### TASK DETAILS
Word for word, transcribe the data below from the line with "You are a GUI" to the line with "9833244747 (1221, 2217)", keeping both of those lines.

### DATA

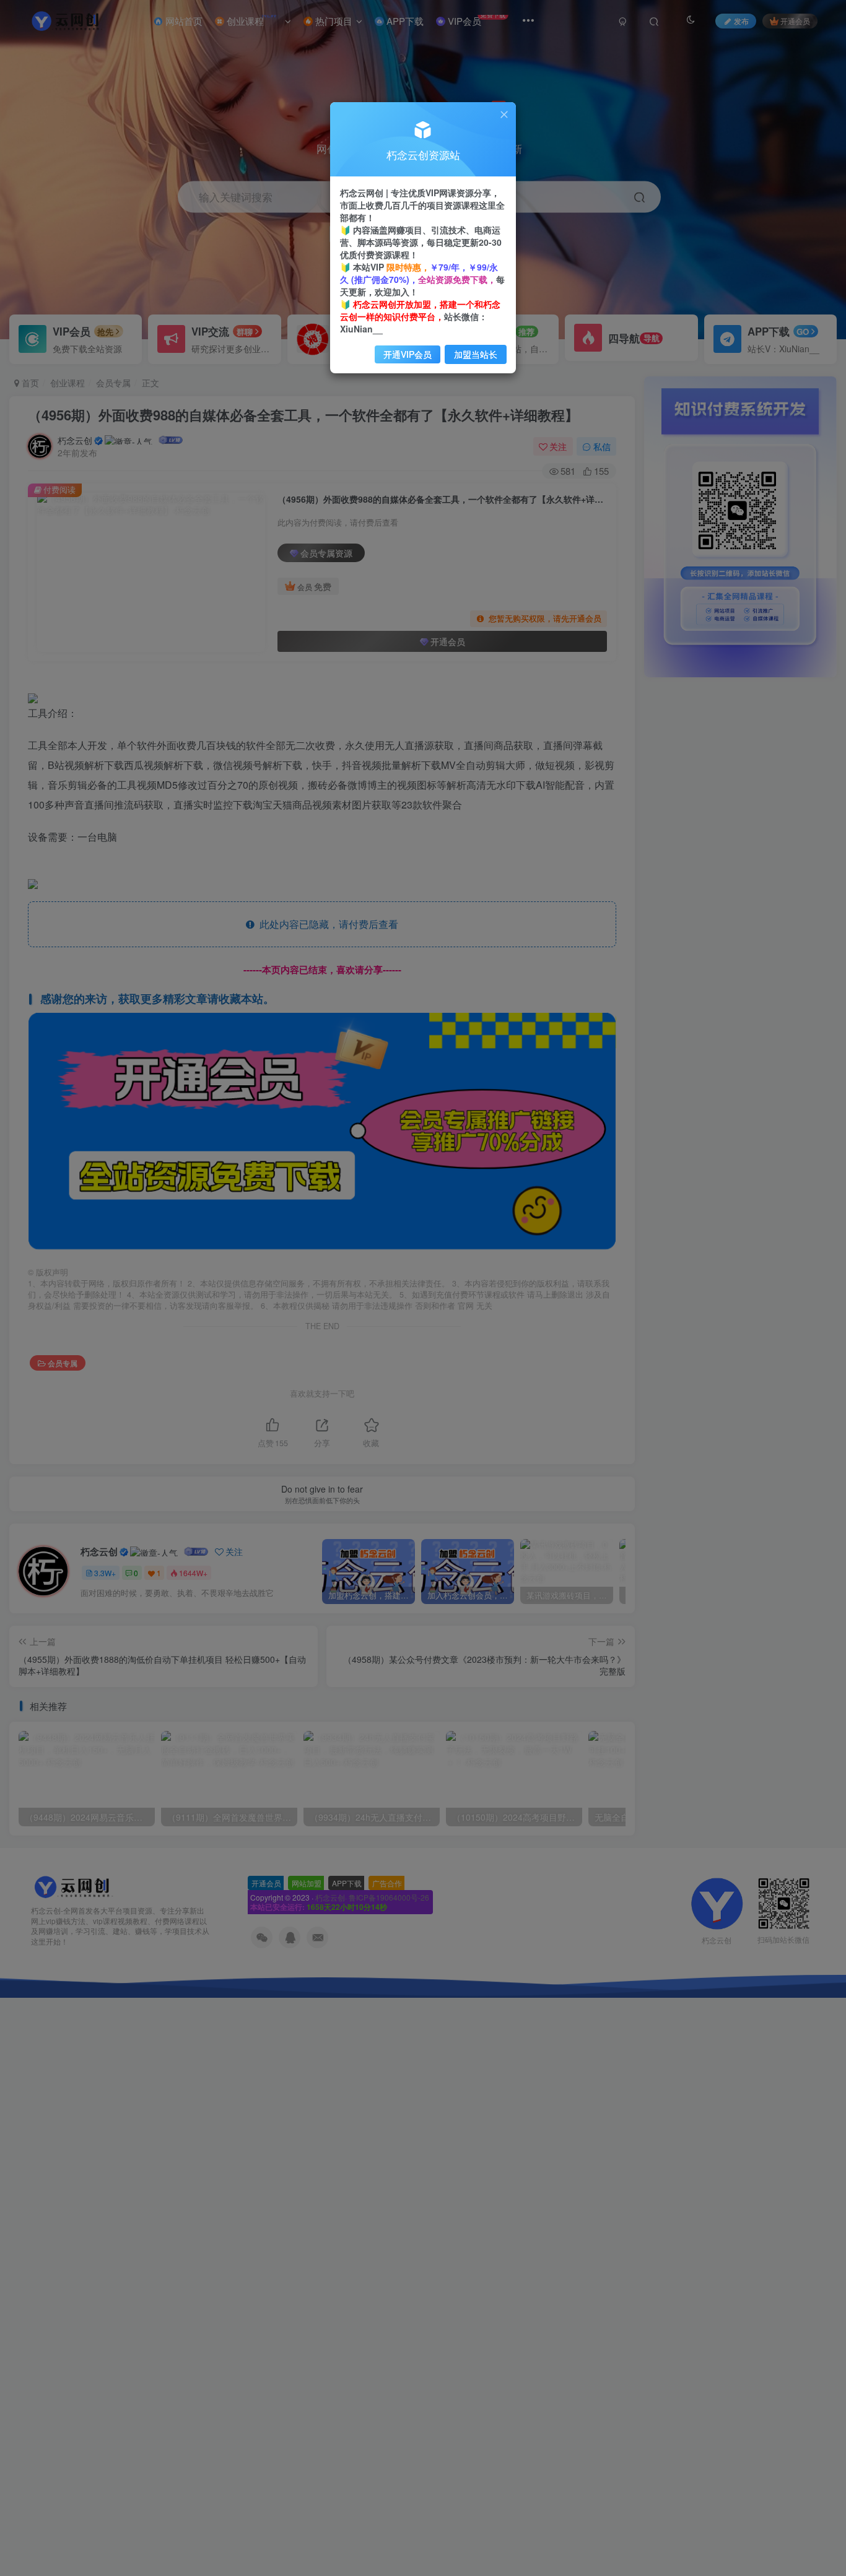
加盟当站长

---

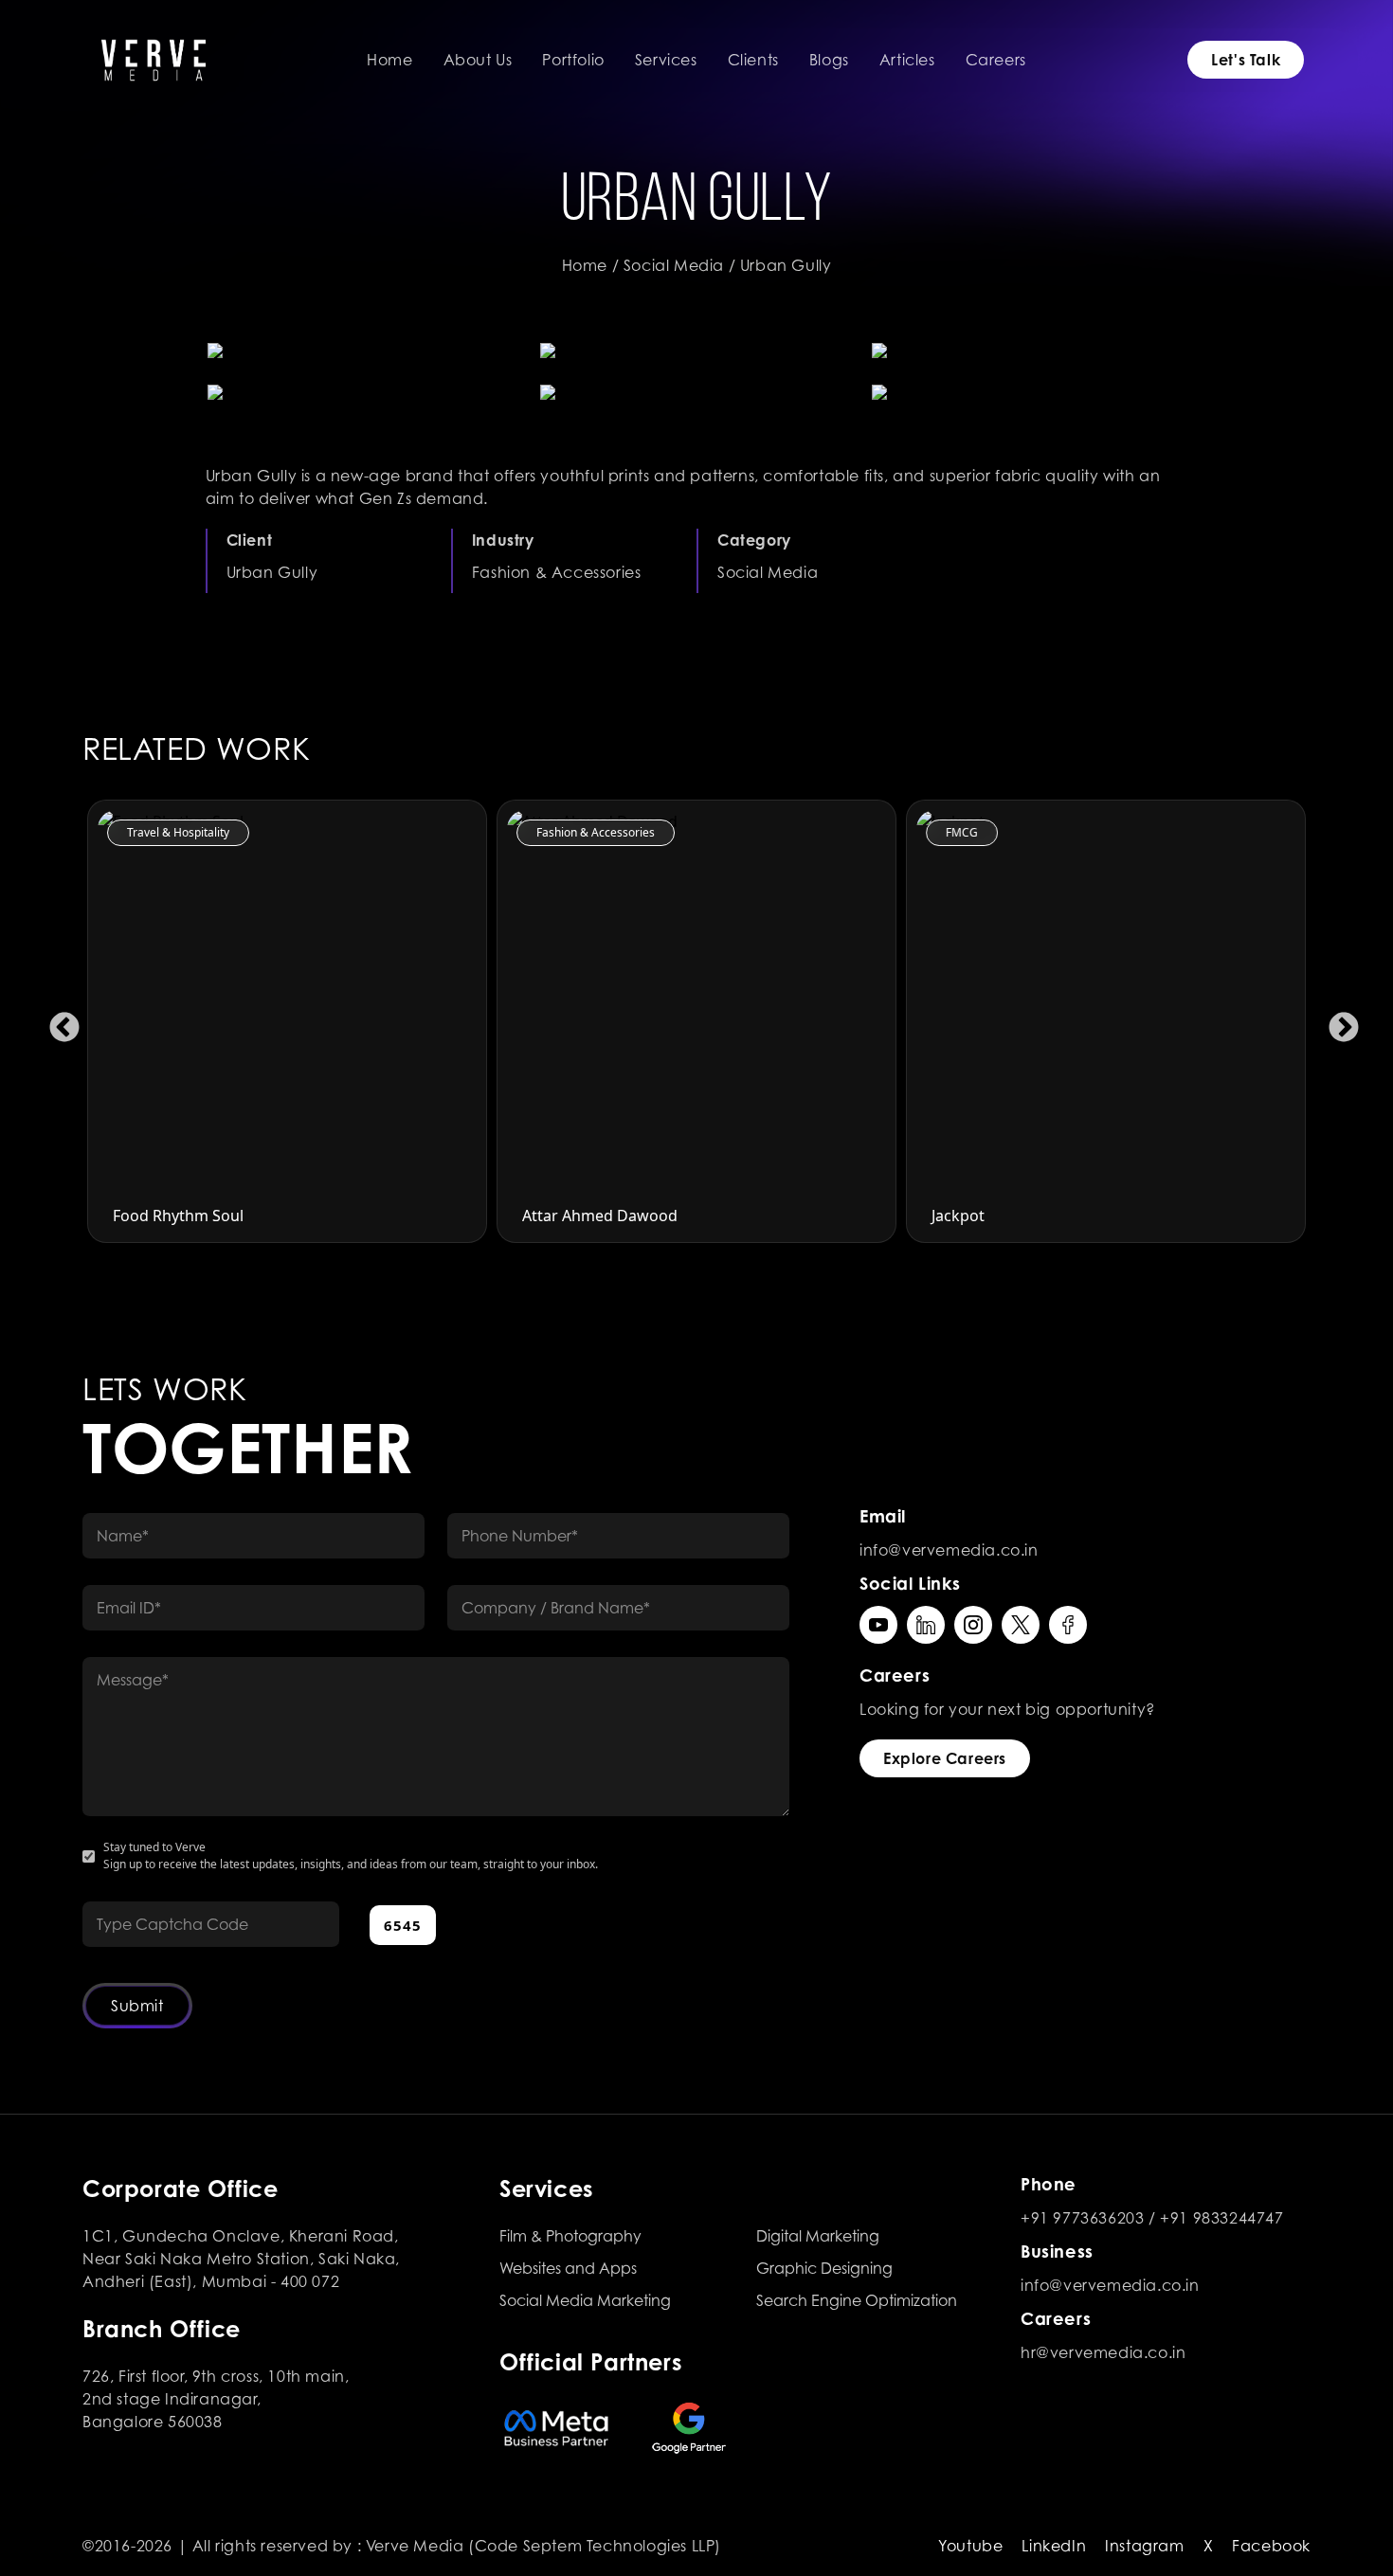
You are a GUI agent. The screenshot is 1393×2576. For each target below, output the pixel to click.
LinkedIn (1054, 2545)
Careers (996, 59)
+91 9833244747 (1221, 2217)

### WORKED SOLUTION
You are a GUI agent. The screenshot is 1393×2576. For each target below, output the pixel to click.
LinkedIn (1054, 2545)
Careers (996, 59)
+91 9833244747 (1221, 2217)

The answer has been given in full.